Anxiety slowly wraps its constricting tentacles around you as you frantically review the statistics from yesterday’s email marketing campaign. The open rate of the email you sent yesterday is hovering around 12%.
A foreboding sense of dread arises as you continue to review the click-rate and revenue-driven, or lack thereof.
Instantly you head over to Google and begin searching for what the industry standard should be for email campaigns. Panic sets in as you soon learn Mailchimp states that the average open rate for email in the retail industry is around 18% and the average-click-rate is 2.25%.
Fortunately, your next Google search lands you right here on this article. Whether your current email strategy is suffering from low open rates or resulting in unsatisfying low sales, you’ve now officially taken the first step toward launching an outstanding email campaign.

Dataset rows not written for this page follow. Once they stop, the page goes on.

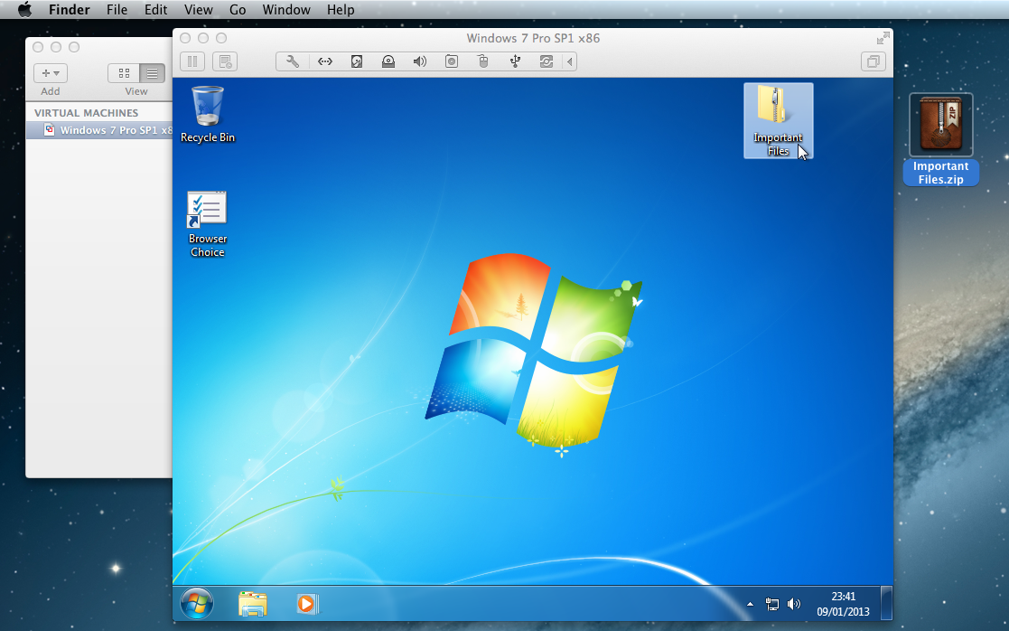
Task: Click the sharing sync toolbar icon
Action: click(x=546, y=61)
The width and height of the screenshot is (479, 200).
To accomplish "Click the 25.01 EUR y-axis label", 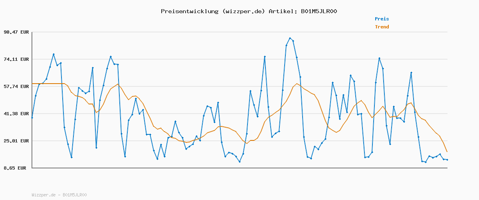I will click(16, 141).
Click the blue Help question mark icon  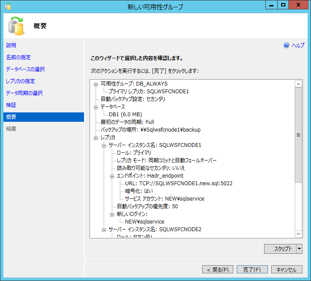tap(286, 46)
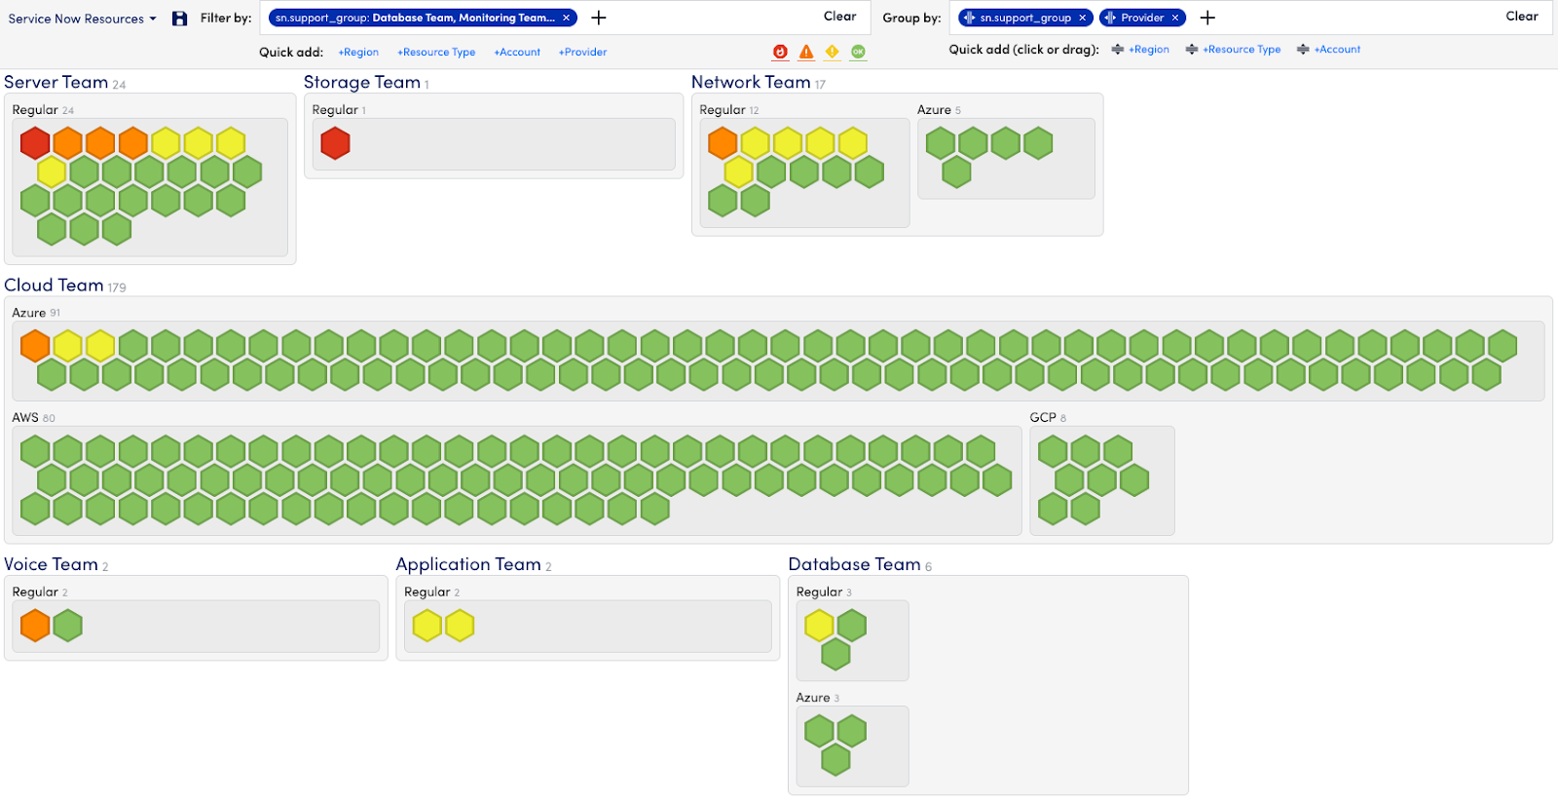Remove the sn.support_group filter chip
The height and width of the screenshot is (802, 1558).
(566, 18)
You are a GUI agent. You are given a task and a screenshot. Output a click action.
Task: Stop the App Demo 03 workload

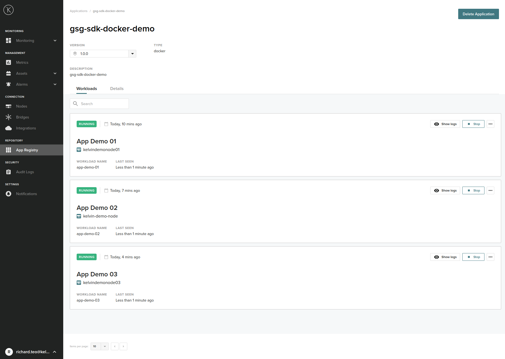tap(473, 257)
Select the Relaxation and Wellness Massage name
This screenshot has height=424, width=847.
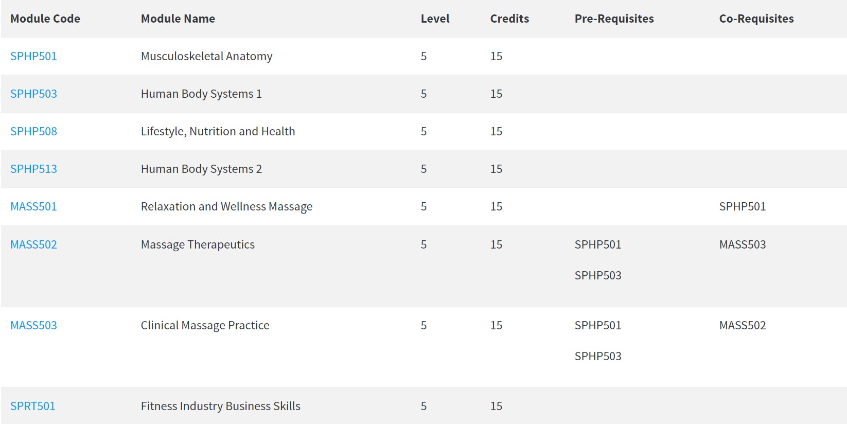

If you are struggling with customers opening your email then you most likely need a catchier subject line or have a technical issue that’s impeding the email’s delivery. We’ll cover that in Open Sesame! and other non-magical ways to get people to open your email.
If you’re happy with your open rate, but find there’s a lack of clicks occurring in the body of your email then you can skip ahead to Winning over customers through email storytelling.
Before we delve in, feel free to jump to the section you need the most help with. Think of it as a choose your own adventure.
Open Sesame! and other non-magical ways to get people to open your email
Casting illusions aside, even the best magical spells won’t lead to higher open rates.
But what if I told you, even though putting abracadabra in your subject line might not work, there is a science to getting your audience excited about the latest arrival in their inbox?
The first suspected culprit leading to low open rates might be due to your email simply being thrown into the dreaded Google Mail dungeon known as the Promotions folder.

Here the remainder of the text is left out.